One of the key advantages of RAG is its ability to access and integrate information from a variety of sources, making it an ideal solution for complex conversational scenarios. For instance, when a user asks a question related to a specific document or web page, RAG can retrieve and incorporate the relevant information from that source into the chat response. RAG can also retrieve and incorporate information from multimedia sources like YouTube videos. By analyzing the transcripts or captions of these videos, RAG can extract relevant information and incorporate it into the chat response.
Local and Remote RAG Integration
Local documents must first be uploaded via the Documents section of the Workspace area to access them using the # symbol before a query. Click on the formatted URL in the that appears above the chat box. Once selected, a document icon appears above Send a message, indicating successful retrieval.
You can also load documents into the workspace area with their access by starting a prompt with #, followed by a URL. This can help incorporate web content directly into your conversations.
Web Search for RAG
Context Length Warning for Ollama Users: Web pages typically contain 4,000-8,000+ tokens even after content extraction, including main content, navigation elements, headers, footers, and metadata. With only 2048 tokens available, you're getting less than half the page content, often missing the most relevant information. Even 4096 tokens is frequently insufficient for comprehensive web content analysis.

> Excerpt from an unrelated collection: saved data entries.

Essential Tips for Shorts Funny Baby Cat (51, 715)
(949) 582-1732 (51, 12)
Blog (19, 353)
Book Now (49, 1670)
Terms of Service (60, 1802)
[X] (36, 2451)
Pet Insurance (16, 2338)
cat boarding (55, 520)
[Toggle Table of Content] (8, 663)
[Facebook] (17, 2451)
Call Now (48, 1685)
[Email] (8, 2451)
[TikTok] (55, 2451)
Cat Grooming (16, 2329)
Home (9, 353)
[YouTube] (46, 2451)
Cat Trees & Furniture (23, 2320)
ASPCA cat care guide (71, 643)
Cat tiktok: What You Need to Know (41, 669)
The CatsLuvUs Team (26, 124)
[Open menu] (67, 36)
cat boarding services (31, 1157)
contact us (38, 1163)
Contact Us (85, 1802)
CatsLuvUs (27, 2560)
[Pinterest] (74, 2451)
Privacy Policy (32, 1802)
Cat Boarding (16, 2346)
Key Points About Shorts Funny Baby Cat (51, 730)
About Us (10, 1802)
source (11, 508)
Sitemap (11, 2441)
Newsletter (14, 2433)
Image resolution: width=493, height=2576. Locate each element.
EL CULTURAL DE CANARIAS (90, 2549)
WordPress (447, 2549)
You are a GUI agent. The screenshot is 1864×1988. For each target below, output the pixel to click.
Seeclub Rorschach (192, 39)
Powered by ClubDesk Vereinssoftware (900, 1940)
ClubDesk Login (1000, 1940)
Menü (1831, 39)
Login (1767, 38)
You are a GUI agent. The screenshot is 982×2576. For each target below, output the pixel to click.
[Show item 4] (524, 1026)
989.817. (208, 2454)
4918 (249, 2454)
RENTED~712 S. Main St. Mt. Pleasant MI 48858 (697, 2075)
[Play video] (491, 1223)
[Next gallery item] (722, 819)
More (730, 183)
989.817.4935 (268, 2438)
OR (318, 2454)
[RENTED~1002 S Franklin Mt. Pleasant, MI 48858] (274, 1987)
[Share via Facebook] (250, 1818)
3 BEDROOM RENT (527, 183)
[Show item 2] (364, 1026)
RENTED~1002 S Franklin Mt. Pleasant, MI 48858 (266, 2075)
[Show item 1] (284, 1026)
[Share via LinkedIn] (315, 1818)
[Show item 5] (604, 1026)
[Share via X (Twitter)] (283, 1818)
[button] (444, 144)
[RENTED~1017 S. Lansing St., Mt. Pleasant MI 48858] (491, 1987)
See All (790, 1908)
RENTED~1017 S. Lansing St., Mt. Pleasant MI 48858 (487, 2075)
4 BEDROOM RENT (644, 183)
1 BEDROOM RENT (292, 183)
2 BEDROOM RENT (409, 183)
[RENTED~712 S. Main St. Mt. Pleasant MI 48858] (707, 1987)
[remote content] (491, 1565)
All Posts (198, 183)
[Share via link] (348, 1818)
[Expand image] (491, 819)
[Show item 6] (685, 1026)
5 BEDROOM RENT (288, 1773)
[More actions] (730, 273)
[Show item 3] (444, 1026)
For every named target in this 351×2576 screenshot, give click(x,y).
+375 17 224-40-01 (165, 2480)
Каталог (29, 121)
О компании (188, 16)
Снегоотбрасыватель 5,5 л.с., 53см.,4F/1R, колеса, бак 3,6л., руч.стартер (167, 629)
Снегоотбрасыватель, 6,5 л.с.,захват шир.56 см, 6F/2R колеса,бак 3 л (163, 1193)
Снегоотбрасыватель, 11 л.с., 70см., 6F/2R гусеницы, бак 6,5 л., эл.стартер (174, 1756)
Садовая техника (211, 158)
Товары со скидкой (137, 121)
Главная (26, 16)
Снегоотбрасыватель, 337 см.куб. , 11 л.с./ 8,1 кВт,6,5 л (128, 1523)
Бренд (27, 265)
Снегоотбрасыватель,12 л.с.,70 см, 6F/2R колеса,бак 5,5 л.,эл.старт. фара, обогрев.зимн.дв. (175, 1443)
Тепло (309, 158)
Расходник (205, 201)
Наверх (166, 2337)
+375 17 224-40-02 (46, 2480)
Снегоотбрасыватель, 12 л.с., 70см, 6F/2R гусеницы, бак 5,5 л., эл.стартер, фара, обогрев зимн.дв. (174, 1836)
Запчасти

To Fix This: Navigate to Admin Panel > Models > Settings (of your Ollama model) > Advanced Parameters and increase the context length to 8192+ (or rather, more than 16000) tokens. This setting specifically applies to Ollama models. For OpenAI and other integrated models, ensure you're using a model with sufficient built-in context length (e.g., GPT-4 Turbo with 128k tokens).
For web content integration, start a query in a chat with #, followed by the target URL. Click on the formatted URL in the box that appears above the chat box. Once selected, a document icon appears above Send a message, indicating successful retrieval. Open WebUI fetches and parses information from the URL if it can.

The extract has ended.